Bakanlıktan yapılan yazılı açıklamada, "Uluslararası kanunları ve Birleşmiş Milletler İnsan Hakları Yüksek Komiserliği ilkelerini açık bir şekilde ihlal eden menfur saldırıyı kınıyoruz." ifade edildi.
Uluslararası toplumdan, saldırının incelenmesi ve faillerinin ortaya çıkarılması için tarafsız bir araştırma komitesinin kurulması talep edilen açıklamada, güvenli ve istikrarlı bir Suriye, kitle imha silahlarının olmadığı bir Ortadoğu için hemen harekete geçme ve çalışma yürütme çağrısında bulunuldu.
"Rejime destek verenler sorumludur"
Suudi Arabistan'ın Amman Büyükelçisi Halid bin Faysal bin Turki Al Suud da kimyasal silah saldırısının, "uluslararası güçsüzlükten" kaynaklandığını, bu güçsüzlüğün Suriye rejimine böyle bir suçu işleme cesareti verdiğini söyledi.

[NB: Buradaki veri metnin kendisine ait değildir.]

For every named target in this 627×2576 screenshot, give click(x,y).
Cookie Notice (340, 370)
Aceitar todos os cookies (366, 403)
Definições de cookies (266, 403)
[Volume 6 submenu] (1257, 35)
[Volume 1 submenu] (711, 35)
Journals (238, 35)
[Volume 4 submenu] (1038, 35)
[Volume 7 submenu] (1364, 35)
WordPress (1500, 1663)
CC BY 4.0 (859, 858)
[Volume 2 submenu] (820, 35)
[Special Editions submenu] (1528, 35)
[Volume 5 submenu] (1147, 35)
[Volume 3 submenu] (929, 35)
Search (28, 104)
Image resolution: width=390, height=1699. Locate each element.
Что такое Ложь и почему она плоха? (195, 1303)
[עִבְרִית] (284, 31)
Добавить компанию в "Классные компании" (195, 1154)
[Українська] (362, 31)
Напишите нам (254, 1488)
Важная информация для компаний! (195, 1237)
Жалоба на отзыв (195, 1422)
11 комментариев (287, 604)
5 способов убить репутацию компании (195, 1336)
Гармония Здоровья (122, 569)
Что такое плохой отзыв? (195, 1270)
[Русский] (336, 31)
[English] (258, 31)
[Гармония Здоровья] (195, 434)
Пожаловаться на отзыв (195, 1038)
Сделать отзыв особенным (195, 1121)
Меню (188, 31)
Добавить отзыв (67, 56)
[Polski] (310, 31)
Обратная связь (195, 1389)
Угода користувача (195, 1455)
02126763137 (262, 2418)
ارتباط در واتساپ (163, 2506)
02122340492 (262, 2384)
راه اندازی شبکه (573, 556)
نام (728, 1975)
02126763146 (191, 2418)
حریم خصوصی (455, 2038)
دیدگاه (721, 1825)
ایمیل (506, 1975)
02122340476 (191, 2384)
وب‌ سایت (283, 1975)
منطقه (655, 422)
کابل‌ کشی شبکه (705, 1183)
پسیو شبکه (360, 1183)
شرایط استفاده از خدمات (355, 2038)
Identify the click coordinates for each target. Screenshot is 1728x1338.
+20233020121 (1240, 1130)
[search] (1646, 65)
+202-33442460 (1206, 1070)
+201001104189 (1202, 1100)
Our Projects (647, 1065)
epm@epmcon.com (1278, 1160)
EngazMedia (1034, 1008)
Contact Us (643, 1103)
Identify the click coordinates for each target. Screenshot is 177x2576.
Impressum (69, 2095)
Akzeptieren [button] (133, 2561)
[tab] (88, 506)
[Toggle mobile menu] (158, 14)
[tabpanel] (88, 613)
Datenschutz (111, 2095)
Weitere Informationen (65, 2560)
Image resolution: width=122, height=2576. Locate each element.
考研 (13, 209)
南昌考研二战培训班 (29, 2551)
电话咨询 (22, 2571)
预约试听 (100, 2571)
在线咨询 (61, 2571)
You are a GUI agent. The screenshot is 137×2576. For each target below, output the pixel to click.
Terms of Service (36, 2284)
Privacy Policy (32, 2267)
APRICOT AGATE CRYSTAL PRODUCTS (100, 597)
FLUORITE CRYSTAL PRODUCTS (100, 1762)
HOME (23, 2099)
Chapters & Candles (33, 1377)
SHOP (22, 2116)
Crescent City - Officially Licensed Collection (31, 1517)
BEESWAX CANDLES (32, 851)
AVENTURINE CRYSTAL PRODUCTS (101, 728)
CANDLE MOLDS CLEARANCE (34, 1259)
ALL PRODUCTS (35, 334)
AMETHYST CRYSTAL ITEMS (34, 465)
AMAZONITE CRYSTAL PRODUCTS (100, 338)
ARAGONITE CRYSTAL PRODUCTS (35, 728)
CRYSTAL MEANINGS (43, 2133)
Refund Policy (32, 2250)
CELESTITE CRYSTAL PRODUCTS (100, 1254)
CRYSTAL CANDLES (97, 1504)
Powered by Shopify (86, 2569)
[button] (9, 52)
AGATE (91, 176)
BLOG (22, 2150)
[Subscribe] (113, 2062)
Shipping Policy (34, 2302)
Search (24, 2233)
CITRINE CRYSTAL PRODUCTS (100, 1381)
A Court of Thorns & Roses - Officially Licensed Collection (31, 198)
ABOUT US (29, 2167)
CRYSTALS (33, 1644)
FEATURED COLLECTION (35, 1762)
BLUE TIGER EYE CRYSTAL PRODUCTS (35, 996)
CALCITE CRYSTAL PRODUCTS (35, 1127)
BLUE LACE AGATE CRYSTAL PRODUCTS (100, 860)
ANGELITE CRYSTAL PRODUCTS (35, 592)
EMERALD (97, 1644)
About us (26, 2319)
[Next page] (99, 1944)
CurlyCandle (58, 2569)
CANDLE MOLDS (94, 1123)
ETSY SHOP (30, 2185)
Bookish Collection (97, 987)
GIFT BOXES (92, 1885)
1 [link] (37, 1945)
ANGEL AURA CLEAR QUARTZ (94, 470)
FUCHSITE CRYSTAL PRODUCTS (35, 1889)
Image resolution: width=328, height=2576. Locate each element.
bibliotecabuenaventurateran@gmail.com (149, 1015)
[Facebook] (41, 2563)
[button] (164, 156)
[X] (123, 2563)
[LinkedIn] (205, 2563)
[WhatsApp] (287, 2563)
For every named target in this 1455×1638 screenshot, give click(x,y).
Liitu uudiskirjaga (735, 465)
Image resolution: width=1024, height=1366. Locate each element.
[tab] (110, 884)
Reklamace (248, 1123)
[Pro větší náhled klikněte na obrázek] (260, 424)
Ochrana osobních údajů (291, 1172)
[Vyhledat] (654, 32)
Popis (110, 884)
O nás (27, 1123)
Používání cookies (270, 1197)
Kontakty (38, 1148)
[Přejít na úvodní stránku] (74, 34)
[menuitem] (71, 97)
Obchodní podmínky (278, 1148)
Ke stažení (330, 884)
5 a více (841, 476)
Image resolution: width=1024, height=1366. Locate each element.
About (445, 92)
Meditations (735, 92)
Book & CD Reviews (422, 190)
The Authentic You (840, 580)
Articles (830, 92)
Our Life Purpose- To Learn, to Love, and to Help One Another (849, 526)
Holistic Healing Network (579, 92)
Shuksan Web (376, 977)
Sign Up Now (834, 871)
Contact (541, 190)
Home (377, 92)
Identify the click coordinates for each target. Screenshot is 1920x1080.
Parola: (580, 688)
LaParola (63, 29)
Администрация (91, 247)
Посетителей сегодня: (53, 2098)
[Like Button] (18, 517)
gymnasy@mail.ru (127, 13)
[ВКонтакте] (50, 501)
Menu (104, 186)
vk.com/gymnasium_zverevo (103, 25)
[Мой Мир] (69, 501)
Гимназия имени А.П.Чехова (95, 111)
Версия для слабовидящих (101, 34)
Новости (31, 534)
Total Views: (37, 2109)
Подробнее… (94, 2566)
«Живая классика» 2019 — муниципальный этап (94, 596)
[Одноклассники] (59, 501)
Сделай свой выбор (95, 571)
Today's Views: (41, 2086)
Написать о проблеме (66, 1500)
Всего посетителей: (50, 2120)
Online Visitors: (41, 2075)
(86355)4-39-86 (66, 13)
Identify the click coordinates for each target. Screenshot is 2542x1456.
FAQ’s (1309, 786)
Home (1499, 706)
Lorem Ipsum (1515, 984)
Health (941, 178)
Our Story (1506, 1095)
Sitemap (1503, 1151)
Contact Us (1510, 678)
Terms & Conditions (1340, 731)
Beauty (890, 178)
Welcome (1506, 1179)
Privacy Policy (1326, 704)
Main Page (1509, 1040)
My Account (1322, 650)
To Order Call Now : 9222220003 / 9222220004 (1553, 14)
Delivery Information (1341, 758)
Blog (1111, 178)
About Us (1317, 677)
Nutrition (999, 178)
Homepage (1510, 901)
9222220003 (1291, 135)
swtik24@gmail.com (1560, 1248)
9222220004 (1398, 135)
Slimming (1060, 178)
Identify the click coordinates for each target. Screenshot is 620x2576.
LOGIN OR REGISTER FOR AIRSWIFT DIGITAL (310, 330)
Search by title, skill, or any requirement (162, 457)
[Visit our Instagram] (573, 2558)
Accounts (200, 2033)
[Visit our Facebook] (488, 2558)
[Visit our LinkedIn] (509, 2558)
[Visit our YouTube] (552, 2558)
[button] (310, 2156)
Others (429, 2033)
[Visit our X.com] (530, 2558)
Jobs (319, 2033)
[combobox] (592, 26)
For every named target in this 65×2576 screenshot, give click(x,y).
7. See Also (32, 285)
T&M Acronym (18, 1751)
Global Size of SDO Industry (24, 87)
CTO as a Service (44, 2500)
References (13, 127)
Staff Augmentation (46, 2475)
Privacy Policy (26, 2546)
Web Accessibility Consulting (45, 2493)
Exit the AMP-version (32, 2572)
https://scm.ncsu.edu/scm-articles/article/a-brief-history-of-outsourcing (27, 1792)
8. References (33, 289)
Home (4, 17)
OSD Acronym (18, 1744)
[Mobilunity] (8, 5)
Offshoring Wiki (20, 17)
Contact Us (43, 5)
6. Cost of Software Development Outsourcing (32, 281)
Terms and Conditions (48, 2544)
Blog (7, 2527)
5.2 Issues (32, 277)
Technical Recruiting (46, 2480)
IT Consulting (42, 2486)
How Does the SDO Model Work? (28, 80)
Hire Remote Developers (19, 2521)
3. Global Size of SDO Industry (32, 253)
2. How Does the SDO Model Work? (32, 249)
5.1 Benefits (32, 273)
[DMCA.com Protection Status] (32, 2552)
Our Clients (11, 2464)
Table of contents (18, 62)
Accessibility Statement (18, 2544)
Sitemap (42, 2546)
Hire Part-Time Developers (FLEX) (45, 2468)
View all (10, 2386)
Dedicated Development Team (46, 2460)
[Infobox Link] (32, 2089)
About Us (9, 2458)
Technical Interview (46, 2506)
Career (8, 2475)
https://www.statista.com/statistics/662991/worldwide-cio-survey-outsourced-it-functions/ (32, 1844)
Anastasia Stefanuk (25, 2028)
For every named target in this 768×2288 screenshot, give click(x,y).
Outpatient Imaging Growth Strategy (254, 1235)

Suudi Arabistan'ın, "Suriye'nin geleceğinde Beşşar Esed'in yeri olmadığı" yönündeki tutumunu hatırlatan Halid bin Faysal, "Rejime askeri ve siyasi destek verenler, uluslararası toplumun yasakladığı silahlarla Suriye halkını öldürme sorumluluğunu yükleniyor." ifadesini kullandı.